Module Overview
The online services module of TI-ONE provides the ability to deploy models as online inference services, which can be integrated with the business applications through API calls. Online services support virtualization of heterogeneous compute and elastic scaling, helping address issues, including complex model deployment, resource waste, and low efficiency in manual resource expansion. Meanwhile, online services also support the deployment of multiple model formats, service traffic allocation, and rolling updates to support diverse application requirements in online inference scenarios.
Module Features
Compute Virtualization: The module supports allocating compute as small as 0.1 GPU card for services. Through fine-grained computing power allocation, you can enjoy a cost-effective service experience anytime, anywhere.
Auto Scaling: You can manually or automatically adjust the scaling policy of elastic instances. Model deployment will automatically manage the number of instances dynamically and automatically in real time based on business load conditions, helping you handle business scenarios with the optimal number of instances, and relieving you from the burden of manual deployment.
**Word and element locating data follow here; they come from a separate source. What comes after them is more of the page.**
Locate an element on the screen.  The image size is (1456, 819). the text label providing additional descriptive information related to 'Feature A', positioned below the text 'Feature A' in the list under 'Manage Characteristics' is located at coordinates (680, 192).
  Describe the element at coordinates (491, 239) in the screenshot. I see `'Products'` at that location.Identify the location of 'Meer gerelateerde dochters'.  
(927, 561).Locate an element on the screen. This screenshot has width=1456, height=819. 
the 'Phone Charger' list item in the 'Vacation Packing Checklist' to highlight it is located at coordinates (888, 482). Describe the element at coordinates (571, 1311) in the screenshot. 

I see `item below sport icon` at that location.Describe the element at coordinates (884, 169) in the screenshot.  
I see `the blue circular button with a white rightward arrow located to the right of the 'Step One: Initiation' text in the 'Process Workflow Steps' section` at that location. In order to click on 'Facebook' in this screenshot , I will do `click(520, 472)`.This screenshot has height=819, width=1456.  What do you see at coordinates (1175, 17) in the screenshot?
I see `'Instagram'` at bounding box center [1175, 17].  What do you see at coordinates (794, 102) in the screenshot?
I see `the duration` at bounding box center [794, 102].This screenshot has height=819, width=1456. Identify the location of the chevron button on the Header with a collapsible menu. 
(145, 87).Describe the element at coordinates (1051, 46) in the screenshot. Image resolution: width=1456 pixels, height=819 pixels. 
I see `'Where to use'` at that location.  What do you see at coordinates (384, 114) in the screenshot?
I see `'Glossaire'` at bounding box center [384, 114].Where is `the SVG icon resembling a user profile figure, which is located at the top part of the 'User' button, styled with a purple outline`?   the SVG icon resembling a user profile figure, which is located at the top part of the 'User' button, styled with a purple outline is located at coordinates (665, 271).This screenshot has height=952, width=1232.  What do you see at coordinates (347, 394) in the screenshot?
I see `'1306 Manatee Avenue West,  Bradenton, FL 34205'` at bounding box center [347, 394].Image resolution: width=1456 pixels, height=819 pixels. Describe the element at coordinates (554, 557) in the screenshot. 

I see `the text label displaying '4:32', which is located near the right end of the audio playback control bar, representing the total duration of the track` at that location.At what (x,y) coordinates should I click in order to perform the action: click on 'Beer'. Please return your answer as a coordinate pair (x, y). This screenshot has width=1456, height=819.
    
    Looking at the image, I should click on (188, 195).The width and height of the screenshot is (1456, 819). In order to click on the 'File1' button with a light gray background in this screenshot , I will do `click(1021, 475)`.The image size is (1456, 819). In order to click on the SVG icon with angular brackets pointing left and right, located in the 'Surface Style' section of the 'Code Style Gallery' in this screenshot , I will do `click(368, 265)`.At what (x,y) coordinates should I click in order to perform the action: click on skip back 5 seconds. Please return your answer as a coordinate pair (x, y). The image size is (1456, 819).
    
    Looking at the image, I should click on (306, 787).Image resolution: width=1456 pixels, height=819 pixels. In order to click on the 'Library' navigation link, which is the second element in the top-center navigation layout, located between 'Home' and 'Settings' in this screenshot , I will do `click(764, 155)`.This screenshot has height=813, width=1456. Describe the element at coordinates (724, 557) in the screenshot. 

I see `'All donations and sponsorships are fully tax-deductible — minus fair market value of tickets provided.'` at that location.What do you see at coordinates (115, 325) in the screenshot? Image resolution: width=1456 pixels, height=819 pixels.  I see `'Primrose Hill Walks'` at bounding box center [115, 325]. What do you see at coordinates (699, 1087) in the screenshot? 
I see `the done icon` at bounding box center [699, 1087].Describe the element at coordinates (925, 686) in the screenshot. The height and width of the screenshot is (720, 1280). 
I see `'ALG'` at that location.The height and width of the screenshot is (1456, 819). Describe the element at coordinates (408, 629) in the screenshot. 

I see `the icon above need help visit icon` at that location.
Abundant Management Capabilities: This model provides rich capabilities, including support for multiple models, multi-version management, traffic distribution, and rolling updates. It also supports multi-dimensional monitoring of services and call information, as well as event viewing, safeguarding your various businesses.
Application Scenarios
You can deploy models for various machine learning scenarios, including recommendation, image process, natural language processing, and automatic speech recognition as online services.